We moved to the bedroom to take baby vitals. Shana gave us hugs and kisses and said she would be back for the next baby visit later in the week. Our team was slowly leaving. Martine got baby measurements, head, length (just under 19 inches), Steve got to hold the fish scale and weigh our baby for the first time. 7lbs 2oz. After that we had the Vit K shot. I thought I would be fine with it and allowed Martine to administer. Hearing my baby cry in pain for the first time, I had no idea how upset I was going to feel. I made a promise I would do my best to never let that happen again.
The bed not being as comfortable as I had hoped and also being wide-awake and hungry, we moved back to the living room. I was ravenous. Miso soup from earlier…finished, potato salad, scarfing. Steve made PB&J for us…hit the spot. Martine was finally ready to go. The team was dismembering and there was some sadness. This whole experience was coming to a wrap. Would I remember everything, how much would fade. I already was forgetting all the pain from the early labor and how the pool felt. With Martine gone it was just Sarah, Steve, Baby and I. Sarah stuck around a bit to make sure we were all feeling good, that the house was cleaned, we were fed. Before leaving she told me how impressed she was by my strength and how quickly I delivered. At the time I didn’t feel strong and it definitely didn’t feel fast. But I was strong and it was exactly how it should have been. Sarah gave us our hugs and told us her and Aida would visit later in the week.
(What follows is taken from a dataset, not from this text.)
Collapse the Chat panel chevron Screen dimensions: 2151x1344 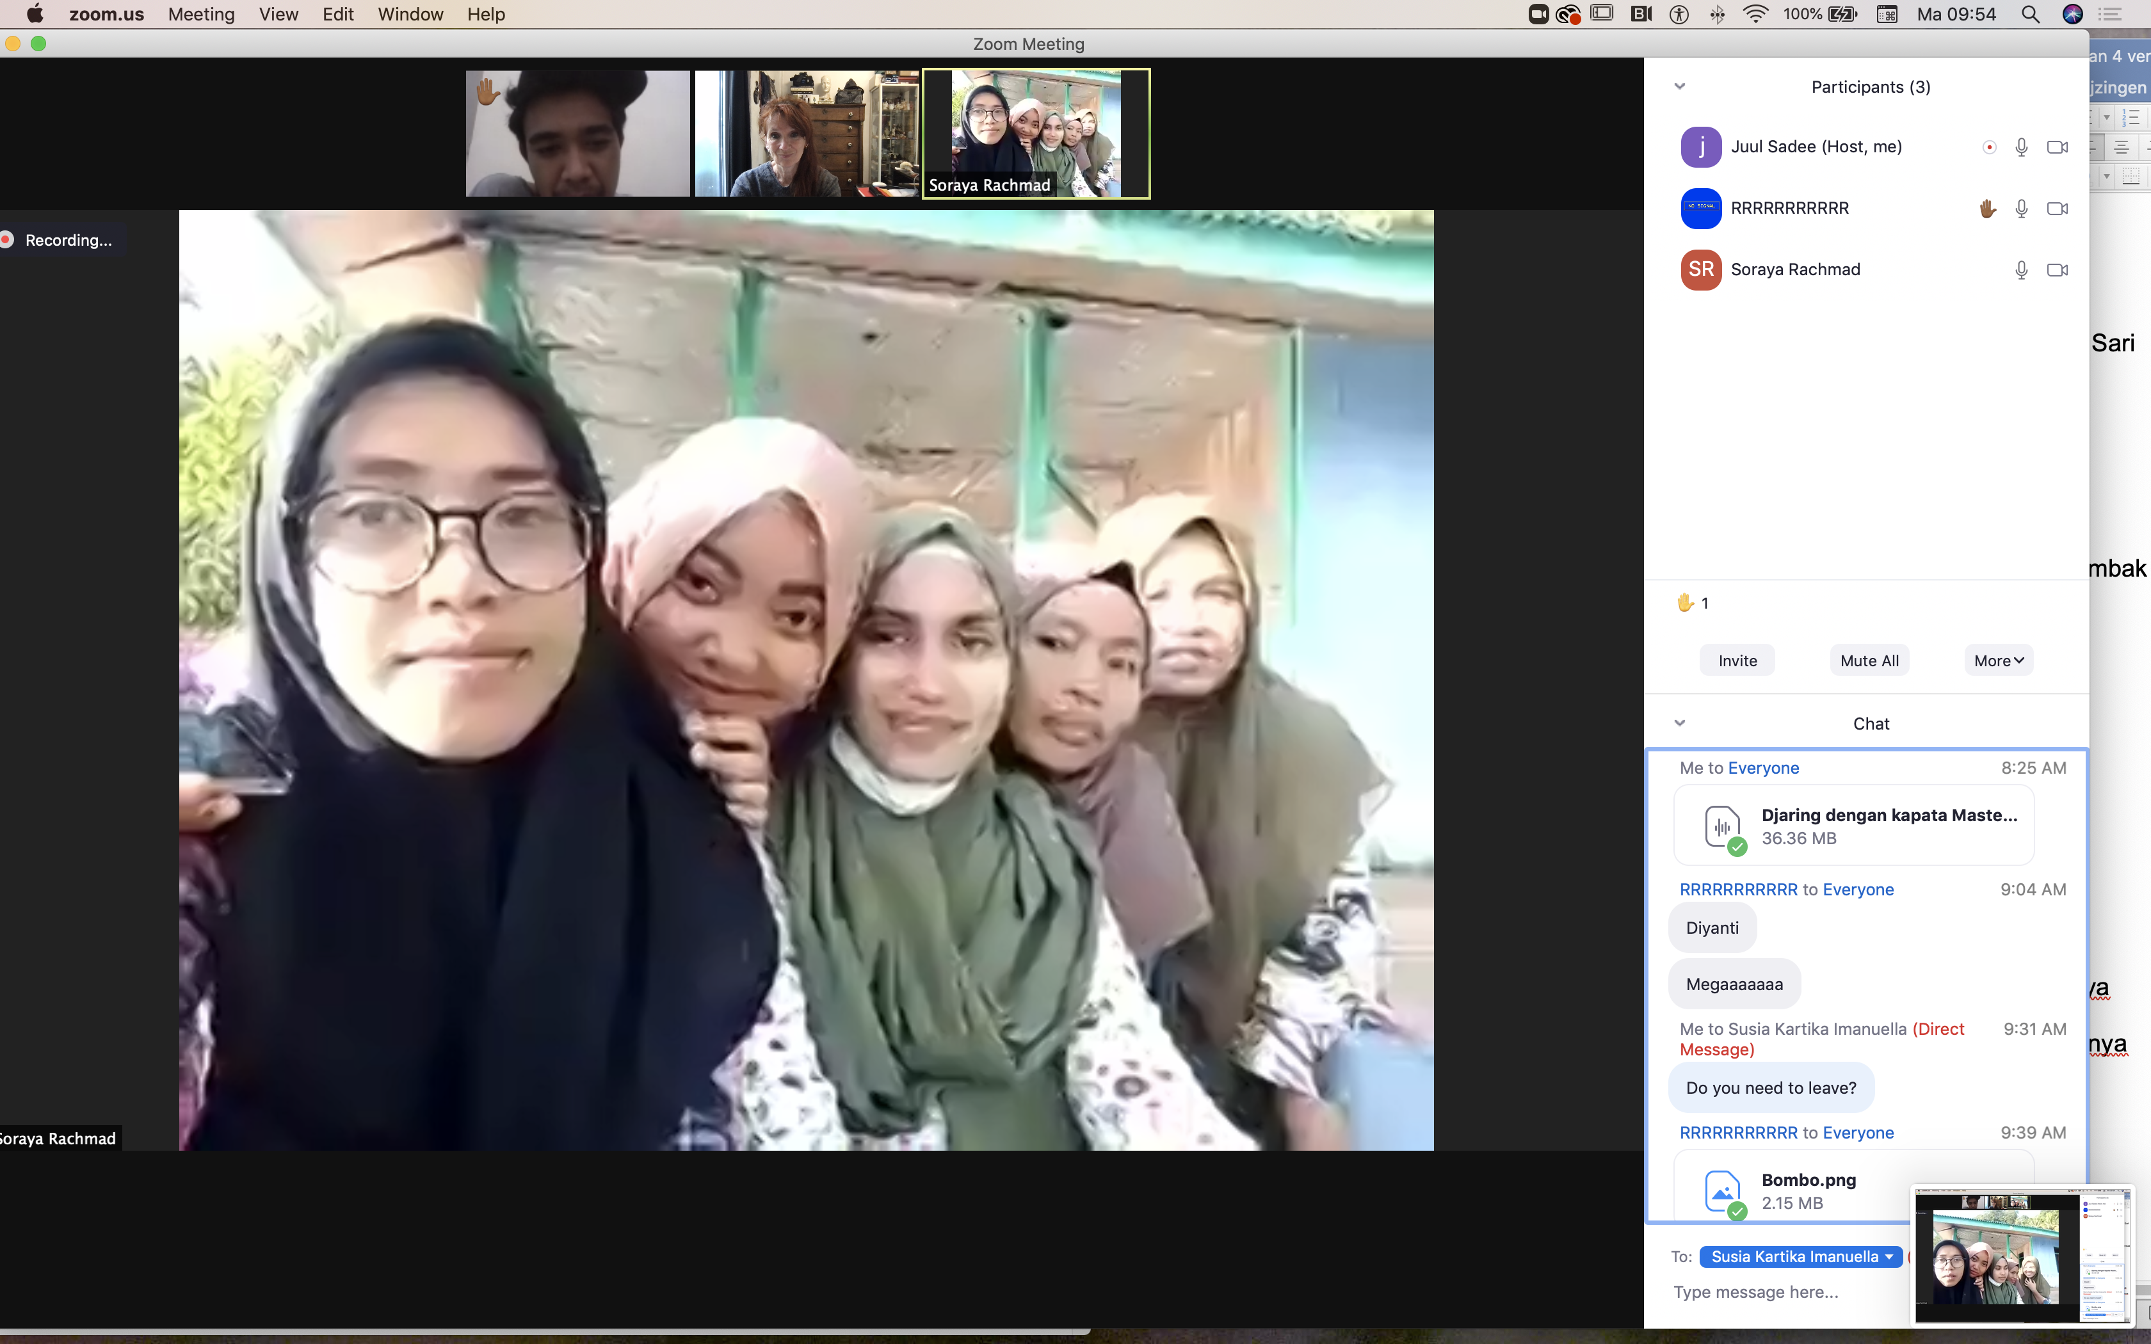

I am so grateful for this amazing experience. I had an amazing team to support me every second, every contraction, every moment of that day. I have a husband who may not have birthed our daughter but was the best partner to have every step of the way. His support and smiles, and encouragement throughout meant everything. Even putting up our baby sonogram to help remind me of who I was doing this for, while I was in the pool. They said in life you can make a plan, but its best to then throw it out. Well we made a plan, and I tried to stay very open to what would unfold. But I am thankful to say that everything I had wanted, dreamed and hoped for happened that day. And now I have my amazing little daughter to remind me of it and know we shared something so incredibly natural, that every second we were together doing this, feeling each other.
Thank you Steve for being the other half that created our daughter. Thank you to our midwives Martine Jean Baptiste and Karen Jefferson who supported us through our pregnancy and Martine who ultimately caught our baby. Thank you to Shana our midwife assistant, she was my stoic rock anchoring me. Thank you Sarah for stepping in while Aida was away, being so warm and attentive to my needs. To supporting our whole team and encouraging me throughout. Thank you Aida for your support leading up to the day and after, you may not have been able to be there the day of but you were there in our hearts supporting us. Thank you Mia, for keeping my body, mind aligned and ready, for helping to kick start this labor and for real talking the ring of fire to me.